*RECORD SET*

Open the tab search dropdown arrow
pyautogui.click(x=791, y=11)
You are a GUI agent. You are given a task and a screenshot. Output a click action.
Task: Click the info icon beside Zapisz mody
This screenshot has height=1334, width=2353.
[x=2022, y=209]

*WHAT IS NEEDED*
Reproduce the data verbatim, starting at the line that contains "You are a GUI" and ending with the final line of the data.

*RESPONSE*
You are a GUI agent. You are given a task and a screenshot. Output a click action.
Task: Click the info icon beside Zapisz mody
This screenshot has height=1334, width=2353.
[x=2022, y=209]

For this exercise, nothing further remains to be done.